4. The appellant contested the show cause notice. However, the Commissioner of Central Excise by his order dated 20-10-2011 confirmed the duty amount of Rs. 10.25 crore and also imposed penalties upon the appellant.

5. Being aggrieved, the appellant filed an appeal to the Tribunal and along with the appeal also filed an application for dispensing with the pre-deposit of Rs. 10.25 crore with interest thereon and penalties imposed by the order dated 20-10-2011 of the Commissioner of Central Excise. At the hearing of stay application, the appellant pointed out that no service tax is payable in respect of repairs of roads as the same were exempted with retrospective effect from 16-6-2005 to 26-7-2009 by virtue of section 97 of the Finance Act, 2012. In fact, on 27-7-2009, the Central Government had issued an exemption Notification No. 24/2009-S.T. by which the service tax leviable in relation to maintenance and repairs of roads were exempted. The Tribunal in its order dated 30-7-2012 while partly dispensing with pre-deposit held that repairs and maintenance of roads are exempted from service tax and therefore demand made by the revenue to that extent is not tenable. However, the Tribunal took a view that the repairs and maintenance of runways at airports are chargeable to service tax. In view of the above, the Tribunal directed the appellant to deposit an amount of Rs. 3 crore (demand attributable to the service of repairing of runways) for the purpose o hearing the appellant’s appeal on merits.

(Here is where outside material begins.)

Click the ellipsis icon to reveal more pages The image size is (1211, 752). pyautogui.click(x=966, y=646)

6. We have heard the Advocates for the appellant and the respondent We find that the issue for consideration before the Tribunal on merits would be whether the word “roads” would include within it “runways” at airports. Prima facie, it appears to us that runways at the airports are species of the genus “road Therefore, the runways should also normally receive the same treatment as road. for service tax purpose. We find prima facie that the case of the appellant is a very arguable case. However, we find that in the order of the Tribunal dated 30-7-2012 there is no consideration of the issue even for the purposes of taking a prima facie view. The consideration bestowed by the Tribunal on the issue whether the term “roads” would include “runways” is as under :

“4. We find that applicants are providing maintenance/repair of property under contract as provided under section 65(64) of the Finance Act. The applicants undertook the repair of public roads as well as runway at different airports. Maintenance and repair of roads is exempted from service tax with retrospective effect by section 95 of the Finance Act, 2012.

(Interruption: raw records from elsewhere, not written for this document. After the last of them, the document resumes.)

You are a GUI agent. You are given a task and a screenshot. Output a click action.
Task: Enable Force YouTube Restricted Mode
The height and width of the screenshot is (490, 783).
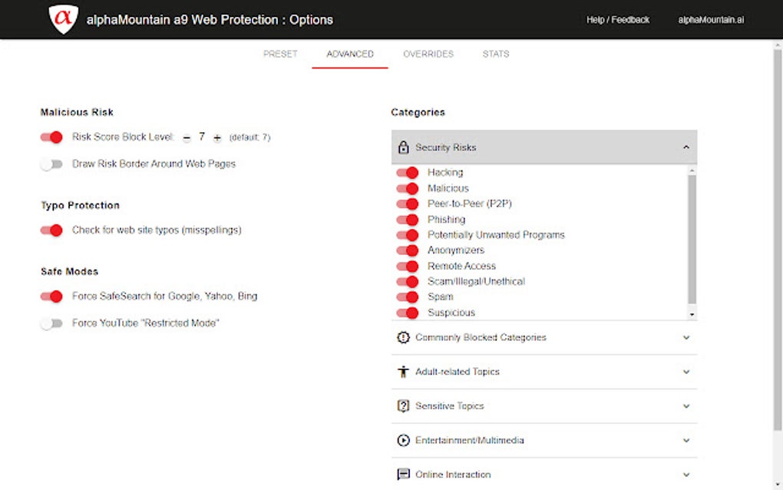[51, 323]
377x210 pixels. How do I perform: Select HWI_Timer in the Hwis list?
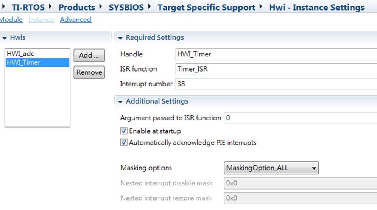[37, 62]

5. In respect of the maintenance and repair of runway on airports the total demand comes to approx Rs. 3 crores and applicant has not made out a case for waiver of this amount. No financial hardship is pleaded. Therefore, applicants are directed to deposit Rs. 3,00,00,000/- (Rupees Three crore only) which is in regard to repair and maintenance of runway, within a period of 8 weeks. On compliance of the pre-deposit of the same, remaining dues are waived and recovery stayed. Compliance on 15-10-2012″.

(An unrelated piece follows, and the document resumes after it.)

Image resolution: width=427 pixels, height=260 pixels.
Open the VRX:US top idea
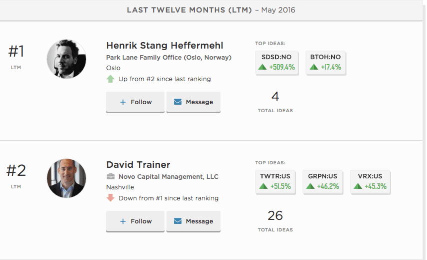coord(370,182)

In the above circumstances, we would have normally remanded the issue to the Tribunal for fresh consideration. However, we are not doing the same, as the amount involved is over Rs. 10 crore, it would be appropriate if the Tribunal hear the appeal itself finally at the earliest.

7. In view of the above, we set aside the order of the Tribunal dated 30-7-2010 and direct the Tribunal to hear the appellant’s appeal on merits without insisting of any pre-deposit of duty, interest or penalty. However, as the amount involved in the appeal is over Rs. 10 crore, we would direct the Tribunal to hear the appellant’s appeal on merits itself at the earliest and hopefully within a period of three months from today.

8. We make it clear that the observations made by us in this order are only a prima facie view and the Tribunal should not be influenced by the same while disposing of the appellant’s appeal on merits.

9. With the aforesaid directions, the appeal is disposed of with no order as to costs.